BL: I would say “no,” and I’ll tell you why. I think you’ll feel that, story-wise, the show is progressing. But I feel like -- and we were guilty of it, as I’ve seen many a show that I’ve loved be guilty of it -- when you get tired and lazy, you get to this kind of meta area where you do self-referential jokes. You’re basically joking about the type of show you are. And I like those, but if you overdo them, it’s because you’re out of energy. One of the things that made it easy to do this season was that we found a way to track stories so that the only person it will really feel like an end for is Zack. And for a lot of other people, it’ll just be changes, but not necessarily changes that take them away. The finale of the series definitely plays like a finale of a series, because it plays like the finale for the person who was essentially the main character: J.D. That’s the way we got around the fact that we’re done with production and there’s still a coin-flip of a chance that the show will be on after this year. I’ll put it this way: it’s a show where it would be easy to do another year if it was creatively viable, but even if I’d been told that there’s no possibility that the show would ever be on beyond this season, it’s still the way I would’ve ended it…mostly because I’m lazy, Will. We’ve had the ending pretty much outlined every year for the last three years (Laughs) because I always thought the show was going to end.

BE: Now, I have never claimed to be Nostradamus, but J.D. seems to be particularly disgruntled with this class of interns.

BL: You are a smart guy.

BE: If you were a betting man, what would you say the odds would be that J.D. would retire from medicine at the end of the series?

BL: I would say…no, but here’s what’s really interesting, man: I would say you have stumbled onto somebody’s future. But not J.D.’s.

BE: Interesting.

BL: There you go.

BE: This is gonna get me on Ain’t It Cool News, you know.

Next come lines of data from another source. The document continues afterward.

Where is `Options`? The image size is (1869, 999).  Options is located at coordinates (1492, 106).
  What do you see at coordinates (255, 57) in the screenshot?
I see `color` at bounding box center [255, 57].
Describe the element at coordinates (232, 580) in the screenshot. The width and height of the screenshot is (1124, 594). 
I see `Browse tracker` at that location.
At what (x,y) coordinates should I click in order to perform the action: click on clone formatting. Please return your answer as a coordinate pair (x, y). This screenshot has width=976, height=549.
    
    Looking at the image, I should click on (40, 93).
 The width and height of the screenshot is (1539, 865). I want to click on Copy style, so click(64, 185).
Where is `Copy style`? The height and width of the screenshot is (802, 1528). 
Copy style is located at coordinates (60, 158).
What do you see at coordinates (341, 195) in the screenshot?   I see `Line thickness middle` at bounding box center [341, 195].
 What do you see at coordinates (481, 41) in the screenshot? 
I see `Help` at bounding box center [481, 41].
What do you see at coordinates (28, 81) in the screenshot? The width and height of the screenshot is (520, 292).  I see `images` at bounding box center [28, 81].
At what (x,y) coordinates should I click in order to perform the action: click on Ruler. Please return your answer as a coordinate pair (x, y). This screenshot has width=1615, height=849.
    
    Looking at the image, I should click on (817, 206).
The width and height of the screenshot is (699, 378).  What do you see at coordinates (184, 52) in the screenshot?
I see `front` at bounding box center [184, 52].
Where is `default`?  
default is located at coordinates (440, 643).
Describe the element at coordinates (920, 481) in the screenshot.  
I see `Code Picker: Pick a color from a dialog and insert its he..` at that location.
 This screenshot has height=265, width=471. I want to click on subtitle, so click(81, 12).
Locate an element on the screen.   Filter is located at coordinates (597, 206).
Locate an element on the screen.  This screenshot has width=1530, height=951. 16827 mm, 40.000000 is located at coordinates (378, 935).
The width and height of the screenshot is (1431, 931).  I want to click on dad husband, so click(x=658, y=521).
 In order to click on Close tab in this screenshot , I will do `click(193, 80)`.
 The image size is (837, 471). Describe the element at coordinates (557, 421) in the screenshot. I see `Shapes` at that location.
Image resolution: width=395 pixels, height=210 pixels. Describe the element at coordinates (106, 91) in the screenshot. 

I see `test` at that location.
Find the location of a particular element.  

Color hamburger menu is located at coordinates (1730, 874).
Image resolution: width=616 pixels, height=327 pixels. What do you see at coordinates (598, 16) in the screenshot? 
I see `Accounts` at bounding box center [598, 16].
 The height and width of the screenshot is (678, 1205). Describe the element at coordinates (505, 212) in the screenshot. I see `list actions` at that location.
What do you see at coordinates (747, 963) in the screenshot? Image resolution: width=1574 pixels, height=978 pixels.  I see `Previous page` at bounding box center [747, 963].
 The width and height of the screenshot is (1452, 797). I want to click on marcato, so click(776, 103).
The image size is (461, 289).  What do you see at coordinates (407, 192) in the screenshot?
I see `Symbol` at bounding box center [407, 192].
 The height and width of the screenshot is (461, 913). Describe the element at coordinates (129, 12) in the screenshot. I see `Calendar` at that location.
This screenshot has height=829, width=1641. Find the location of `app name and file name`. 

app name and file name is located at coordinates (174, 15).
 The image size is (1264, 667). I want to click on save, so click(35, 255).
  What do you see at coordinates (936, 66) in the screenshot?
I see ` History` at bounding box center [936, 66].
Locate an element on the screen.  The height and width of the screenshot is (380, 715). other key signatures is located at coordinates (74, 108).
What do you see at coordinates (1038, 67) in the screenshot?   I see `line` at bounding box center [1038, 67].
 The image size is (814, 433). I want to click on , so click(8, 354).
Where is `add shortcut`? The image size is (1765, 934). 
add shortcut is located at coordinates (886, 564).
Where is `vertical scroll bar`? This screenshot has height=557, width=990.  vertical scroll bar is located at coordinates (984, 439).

BL: (Laughs) What I think you’re sensing is that I really wanted to make an effort -- especially for Zach’s character, and he really embraced it -- to make this guy still be funny and childish and goofy but still seem like an adult. And the things we hooked across was that we had to give him episodes of emotional weight, like the one you saw. I’ll tell you right now that both the second and the fourth episodes…you saw the second one, but the fourth one is the same, tonally. They’re a little darker than ABC comedies usually go. And the other way we thought that we would really help Zach’s character is…say what you will about the character of J.D., but he was always somebody who cared almost more than anybody about being a doctor, and about patients. So for him to be saddled with interns that have shortcomings that he would find intolerable throughout the show is a great way to establish him as a guy that’s still a real character. You know what I mean? I always feel very guilty, Will, because sometimes I’ve heard or read things like, “Wow, Zach’s playing this thing so goofy and so over the top,” and I just always want to throw it out there that the moments that people don’t like, Zach is a great guy in the sense that he does what I tell him to do. If I had told him to do it differently, he would have. So that stuff’s on me. And he really embraced going back to being a doctor.

Cybill Shepherd

BE: I’ve asked him before if there was anything that he wanted to see J.D. do before the series was over, and he’s always…well, not really evasive, but he just didn’t have much of an answer. It was more like, “I’d like to have more stoner comedy,” or, “I’d like to have the J.D. / Turk love story explored more.”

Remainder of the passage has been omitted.